Regina delle Americhe,

 

 

 

Cristo, Signore della storia,                     abbi pietà di noi.

Cristo, Salvatore dell’uomo,                   abbi pietà di noi.

Cristo, speranza del creato,                  abbi pietà di noi.

 

Cristo, Signore della storia,                     abbi pietà di noi.

Cristo, Salvatore dell’uomo,                   abbi pietà di noi.

Cristo, speranza del creato,                  abbi pietà di noi.

 

 

Preghiamo.

 

Padre santo,

che nel cammino della Chiesa

hai posto quale segno luminoso

la beata Vergine Maria,

per sua intercessione sostieni la nostra fede

e ravviva la nostra speranza,

perché, condotti dall’amore,

camminiamo intrepidi sulla via del Vangelo.

Per Cristo nostro Signore.

Amen.

 

XII

LITANIE DELL’ADDOLORATA*

 

 

 

Signore, pietà.                                                   Signore, pietà.

Cristo, pietà.                                                          Cristo, pietà.

Signore, pietà.                                                   Signore, pietà.

 

Cristo, ascoltaci.                                            Cristo, ascoltaci.

Cristo, esaudiscici.                                    Cristo, esaudiscici.

 

Padre, che sei nei cieli,                                 abbi pietà di noi.

Figlio, redentore del mondo                          abbi pietà di noi.

Voci da una fonte di dati
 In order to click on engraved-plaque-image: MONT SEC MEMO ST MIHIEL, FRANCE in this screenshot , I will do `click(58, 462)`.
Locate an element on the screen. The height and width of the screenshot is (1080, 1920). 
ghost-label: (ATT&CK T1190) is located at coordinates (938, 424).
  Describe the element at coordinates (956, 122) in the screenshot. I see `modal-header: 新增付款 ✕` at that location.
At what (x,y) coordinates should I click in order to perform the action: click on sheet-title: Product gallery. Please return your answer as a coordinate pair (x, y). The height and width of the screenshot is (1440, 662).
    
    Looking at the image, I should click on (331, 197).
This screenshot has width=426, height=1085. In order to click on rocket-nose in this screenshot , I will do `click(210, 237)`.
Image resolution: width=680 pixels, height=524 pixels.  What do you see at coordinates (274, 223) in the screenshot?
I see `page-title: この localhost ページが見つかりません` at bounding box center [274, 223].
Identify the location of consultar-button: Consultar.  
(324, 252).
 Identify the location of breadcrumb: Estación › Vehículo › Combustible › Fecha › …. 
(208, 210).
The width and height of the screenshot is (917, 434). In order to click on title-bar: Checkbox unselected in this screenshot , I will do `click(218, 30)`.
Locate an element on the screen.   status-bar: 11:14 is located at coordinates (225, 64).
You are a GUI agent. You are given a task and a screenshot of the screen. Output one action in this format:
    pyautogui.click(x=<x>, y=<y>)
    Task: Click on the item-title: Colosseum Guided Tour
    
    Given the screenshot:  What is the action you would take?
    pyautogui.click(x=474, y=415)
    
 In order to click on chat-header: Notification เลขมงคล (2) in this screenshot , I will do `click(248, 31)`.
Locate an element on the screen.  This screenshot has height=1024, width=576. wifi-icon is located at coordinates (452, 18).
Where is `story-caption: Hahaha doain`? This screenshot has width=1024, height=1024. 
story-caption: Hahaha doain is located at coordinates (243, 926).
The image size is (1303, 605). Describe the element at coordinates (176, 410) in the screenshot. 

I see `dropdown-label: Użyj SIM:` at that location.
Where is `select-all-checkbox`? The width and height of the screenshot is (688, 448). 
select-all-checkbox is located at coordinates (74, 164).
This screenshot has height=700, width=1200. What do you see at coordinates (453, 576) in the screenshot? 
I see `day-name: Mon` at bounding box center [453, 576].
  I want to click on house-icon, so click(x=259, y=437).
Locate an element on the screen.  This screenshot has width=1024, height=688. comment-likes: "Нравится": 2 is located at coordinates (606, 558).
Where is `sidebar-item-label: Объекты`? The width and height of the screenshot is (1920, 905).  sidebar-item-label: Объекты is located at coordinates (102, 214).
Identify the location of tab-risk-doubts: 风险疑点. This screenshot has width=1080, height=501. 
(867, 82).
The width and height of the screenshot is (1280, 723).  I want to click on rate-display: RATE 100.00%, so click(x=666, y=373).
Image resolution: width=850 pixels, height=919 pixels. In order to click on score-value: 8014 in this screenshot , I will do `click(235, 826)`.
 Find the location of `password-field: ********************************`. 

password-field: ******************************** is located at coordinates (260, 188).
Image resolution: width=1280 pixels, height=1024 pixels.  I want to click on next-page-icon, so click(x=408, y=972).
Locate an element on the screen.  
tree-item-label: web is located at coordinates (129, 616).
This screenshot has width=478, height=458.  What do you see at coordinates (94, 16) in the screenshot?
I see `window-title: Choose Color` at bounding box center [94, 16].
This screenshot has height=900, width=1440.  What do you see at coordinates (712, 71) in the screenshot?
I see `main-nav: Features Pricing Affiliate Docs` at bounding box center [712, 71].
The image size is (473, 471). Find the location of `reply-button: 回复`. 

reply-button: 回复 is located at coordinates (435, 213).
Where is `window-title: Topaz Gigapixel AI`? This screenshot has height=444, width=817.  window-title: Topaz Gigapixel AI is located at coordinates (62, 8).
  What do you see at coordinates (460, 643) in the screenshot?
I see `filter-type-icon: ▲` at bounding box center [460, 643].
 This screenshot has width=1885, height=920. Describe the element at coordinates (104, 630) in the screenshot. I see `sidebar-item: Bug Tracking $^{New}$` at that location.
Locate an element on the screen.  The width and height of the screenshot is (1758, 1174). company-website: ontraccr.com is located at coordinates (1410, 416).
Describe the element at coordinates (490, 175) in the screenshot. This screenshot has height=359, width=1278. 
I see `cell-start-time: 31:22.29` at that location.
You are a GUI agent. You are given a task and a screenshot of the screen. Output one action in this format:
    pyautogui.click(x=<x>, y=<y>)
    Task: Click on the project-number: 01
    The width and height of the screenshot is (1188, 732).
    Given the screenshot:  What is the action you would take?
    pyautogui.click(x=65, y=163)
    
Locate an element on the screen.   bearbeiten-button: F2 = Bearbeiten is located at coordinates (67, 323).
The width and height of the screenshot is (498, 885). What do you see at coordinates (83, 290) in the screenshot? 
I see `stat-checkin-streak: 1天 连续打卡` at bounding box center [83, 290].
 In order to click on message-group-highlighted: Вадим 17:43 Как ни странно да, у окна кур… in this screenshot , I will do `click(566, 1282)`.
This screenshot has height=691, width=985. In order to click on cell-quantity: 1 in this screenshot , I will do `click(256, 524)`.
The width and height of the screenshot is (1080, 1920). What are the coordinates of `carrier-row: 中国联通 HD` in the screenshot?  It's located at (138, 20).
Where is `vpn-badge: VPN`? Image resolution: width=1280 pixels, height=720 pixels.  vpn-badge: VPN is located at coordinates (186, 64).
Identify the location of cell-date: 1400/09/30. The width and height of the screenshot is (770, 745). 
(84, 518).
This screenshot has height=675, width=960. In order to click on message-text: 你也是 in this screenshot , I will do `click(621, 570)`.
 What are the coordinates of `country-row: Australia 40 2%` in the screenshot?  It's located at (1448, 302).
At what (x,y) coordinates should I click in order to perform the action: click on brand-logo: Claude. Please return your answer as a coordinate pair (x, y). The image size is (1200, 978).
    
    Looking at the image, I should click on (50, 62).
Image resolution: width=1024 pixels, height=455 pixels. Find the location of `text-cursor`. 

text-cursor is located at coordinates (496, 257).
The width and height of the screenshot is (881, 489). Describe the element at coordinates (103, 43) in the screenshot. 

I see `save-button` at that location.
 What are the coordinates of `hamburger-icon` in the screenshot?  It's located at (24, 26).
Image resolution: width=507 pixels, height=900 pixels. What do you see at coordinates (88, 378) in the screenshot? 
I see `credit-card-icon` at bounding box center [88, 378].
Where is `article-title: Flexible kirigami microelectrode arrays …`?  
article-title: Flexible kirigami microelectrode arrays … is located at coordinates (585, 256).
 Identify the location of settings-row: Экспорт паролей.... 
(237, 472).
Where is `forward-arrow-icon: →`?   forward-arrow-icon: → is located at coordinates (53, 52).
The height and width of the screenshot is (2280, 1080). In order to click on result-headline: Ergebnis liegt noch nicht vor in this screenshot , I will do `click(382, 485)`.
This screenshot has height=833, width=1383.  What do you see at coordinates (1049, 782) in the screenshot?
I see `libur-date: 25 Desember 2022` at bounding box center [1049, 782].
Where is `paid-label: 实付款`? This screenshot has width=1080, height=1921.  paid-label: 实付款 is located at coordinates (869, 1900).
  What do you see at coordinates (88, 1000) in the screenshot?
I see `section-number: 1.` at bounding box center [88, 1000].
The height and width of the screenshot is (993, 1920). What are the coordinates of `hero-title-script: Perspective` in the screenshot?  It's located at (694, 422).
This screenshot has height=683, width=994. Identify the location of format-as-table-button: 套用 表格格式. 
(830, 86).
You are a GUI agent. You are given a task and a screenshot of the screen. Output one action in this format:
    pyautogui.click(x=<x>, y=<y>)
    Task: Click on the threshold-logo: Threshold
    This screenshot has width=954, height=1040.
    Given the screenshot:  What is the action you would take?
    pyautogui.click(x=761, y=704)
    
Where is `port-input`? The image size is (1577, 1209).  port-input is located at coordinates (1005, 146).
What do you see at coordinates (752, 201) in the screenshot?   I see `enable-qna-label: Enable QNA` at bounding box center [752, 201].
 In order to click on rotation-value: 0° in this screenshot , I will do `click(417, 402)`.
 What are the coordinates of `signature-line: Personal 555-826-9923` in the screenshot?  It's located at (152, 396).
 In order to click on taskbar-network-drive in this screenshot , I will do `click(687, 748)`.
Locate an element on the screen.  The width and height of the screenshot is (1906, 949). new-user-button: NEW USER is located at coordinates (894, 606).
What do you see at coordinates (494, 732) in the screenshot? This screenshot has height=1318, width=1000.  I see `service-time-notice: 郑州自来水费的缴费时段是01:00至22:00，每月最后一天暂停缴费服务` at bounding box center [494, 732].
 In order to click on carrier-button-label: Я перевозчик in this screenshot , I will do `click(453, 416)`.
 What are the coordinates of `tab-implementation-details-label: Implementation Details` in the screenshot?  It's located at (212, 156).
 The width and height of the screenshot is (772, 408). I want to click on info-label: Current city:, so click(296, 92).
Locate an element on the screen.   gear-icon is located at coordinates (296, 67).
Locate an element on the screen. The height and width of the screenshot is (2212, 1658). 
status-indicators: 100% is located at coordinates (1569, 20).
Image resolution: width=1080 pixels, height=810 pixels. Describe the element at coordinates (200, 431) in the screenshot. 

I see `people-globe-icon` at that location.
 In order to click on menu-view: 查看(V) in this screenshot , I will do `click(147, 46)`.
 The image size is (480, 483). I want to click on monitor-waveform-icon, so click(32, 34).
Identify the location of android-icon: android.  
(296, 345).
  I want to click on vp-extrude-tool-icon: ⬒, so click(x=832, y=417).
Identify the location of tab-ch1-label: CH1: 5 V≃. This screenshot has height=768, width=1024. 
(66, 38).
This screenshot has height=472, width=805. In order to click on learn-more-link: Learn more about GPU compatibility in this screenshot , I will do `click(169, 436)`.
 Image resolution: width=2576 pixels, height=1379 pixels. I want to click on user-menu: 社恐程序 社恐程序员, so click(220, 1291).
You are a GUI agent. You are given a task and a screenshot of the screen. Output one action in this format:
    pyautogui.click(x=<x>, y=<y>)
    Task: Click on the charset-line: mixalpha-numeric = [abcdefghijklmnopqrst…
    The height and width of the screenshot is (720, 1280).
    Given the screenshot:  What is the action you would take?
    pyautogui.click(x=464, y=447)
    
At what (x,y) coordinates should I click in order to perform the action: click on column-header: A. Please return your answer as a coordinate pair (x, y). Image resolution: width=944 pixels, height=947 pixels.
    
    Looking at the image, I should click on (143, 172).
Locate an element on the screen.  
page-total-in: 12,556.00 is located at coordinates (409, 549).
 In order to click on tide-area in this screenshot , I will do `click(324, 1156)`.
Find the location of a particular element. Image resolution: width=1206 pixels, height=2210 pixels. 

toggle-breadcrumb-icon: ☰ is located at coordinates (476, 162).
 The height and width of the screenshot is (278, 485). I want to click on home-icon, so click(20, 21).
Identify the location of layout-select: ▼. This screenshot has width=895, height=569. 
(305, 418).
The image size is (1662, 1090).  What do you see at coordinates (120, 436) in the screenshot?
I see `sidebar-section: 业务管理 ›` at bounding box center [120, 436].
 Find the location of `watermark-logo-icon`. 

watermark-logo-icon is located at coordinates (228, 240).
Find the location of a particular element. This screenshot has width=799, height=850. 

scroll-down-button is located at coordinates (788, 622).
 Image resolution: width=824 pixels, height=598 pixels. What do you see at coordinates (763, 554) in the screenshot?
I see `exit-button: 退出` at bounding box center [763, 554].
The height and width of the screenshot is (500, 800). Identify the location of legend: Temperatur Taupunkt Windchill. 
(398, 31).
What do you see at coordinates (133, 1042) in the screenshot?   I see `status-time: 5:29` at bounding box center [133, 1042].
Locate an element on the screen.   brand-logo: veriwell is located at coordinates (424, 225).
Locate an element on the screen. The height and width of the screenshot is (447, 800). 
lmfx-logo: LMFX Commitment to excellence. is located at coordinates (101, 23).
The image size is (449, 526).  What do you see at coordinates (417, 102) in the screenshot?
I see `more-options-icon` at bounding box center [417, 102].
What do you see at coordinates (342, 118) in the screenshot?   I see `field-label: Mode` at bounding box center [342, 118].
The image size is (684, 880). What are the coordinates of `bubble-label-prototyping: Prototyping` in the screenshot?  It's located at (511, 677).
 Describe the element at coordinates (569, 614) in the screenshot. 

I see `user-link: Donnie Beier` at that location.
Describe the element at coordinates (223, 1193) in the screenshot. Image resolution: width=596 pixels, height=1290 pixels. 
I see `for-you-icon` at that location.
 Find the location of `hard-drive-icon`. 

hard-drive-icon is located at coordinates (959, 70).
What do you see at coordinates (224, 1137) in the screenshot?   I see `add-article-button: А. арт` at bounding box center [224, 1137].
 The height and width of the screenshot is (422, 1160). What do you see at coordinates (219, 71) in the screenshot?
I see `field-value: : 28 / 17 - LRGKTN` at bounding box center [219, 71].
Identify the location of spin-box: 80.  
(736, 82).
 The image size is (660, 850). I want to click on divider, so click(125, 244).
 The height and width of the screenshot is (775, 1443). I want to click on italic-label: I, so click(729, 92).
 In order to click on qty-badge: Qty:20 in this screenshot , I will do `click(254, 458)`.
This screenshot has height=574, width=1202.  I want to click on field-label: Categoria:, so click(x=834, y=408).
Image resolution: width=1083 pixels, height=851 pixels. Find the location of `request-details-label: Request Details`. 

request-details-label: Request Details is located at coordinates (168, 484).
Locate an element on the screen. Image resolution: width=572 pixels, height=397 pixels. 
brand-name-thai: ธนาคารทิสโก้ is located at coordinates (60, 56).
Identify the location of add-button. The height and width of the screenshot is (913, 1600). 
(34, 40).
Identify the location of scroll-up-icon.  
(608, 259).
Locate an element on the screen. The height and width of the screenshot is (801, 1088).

COSE DA FARE:
[A] Nel brano estratto, che titolo ha la sezione XII?
[B] Riassumi il brano estratto in due frasi.
[C] Porta avanti le Litanie dell'Addolorata del brano estratto, ripartendo dopo l'ultima invocazione presente.

RISPOSTE PER COMPITO:
[A] Litanie dell'Addolorata.

[B] Il brano riporta invocazioni a Cristo, Signore della storia, Salvatore dell'uomo e speranza del creato, e poi una preghiera al Padre santo perché, per intercessione della beata Vergine Maria, sostenga la nostra fede e ravvivi la nostra speranza. Subito dopo comincia la sezione XII, le Litanie dell'Addolorata, con le prime invocazioni al Signore, a Cristo, al Padre e al Figlio.

[C]
Spirito Santo Paraclito                                   abbi pietà di noi.

Trinità santa, unico Dio                                 abbi pietà di noi.

 

Madre del Crocifisso,                                        prega per noi.

Madre dal cuore trafitto,

Madre del Redentore,

 

Madre dei redenti,

Madre dei viventi,

Madre dei discepoli,

 

Vergine obbediente,

Vergine offerente,

Vergine fedele,

 

Vergine del silenzio,

Vergine del perdono,

Vergine dell’attesa,

 

Donna esule,

Donna forte,

Donna intrepida,

 

Donna del dolore,

Donna della nuova alleanza,

Donna della speranza,

 

Novella Eva,

Socia del Redentore,

Serva della riconciliazione,

 

Difesa degli innocenti,

Coraggio dei perseguitati,

Fortezza degli oppressi,

 

Speranza dei peccatori,

Consolazione degli afflitti,

Rifugio dei miseri,

 

Conforto degli esuli,

Sostegno dei deboli,

Sollievo degli infermi,

 

Regina dei martiri,

Gloria della Chiesa,

Vergine della Pasqua,

 

Agnello di Dio, che togli i peccati del mondo, perdonaci. Signore.

Agnello di Dio, che togli i peccati del mondo, ascoltaci, Signore.

Agnello di Dio, che togli i peccati del mondo, abbi pietà di noi.

 

 

Preghiamo.

O Dio, tu hai voluto che accanto al tuo Figlio,

innalzato sulla croce,

fosse presente la sua Madre addolorata:

fa’ che, associati con lei alla passione di Cristo,

partecipiamo alla gloria della risurrezione.

Egli vive e regna nei secoli dei secoli.

Amen.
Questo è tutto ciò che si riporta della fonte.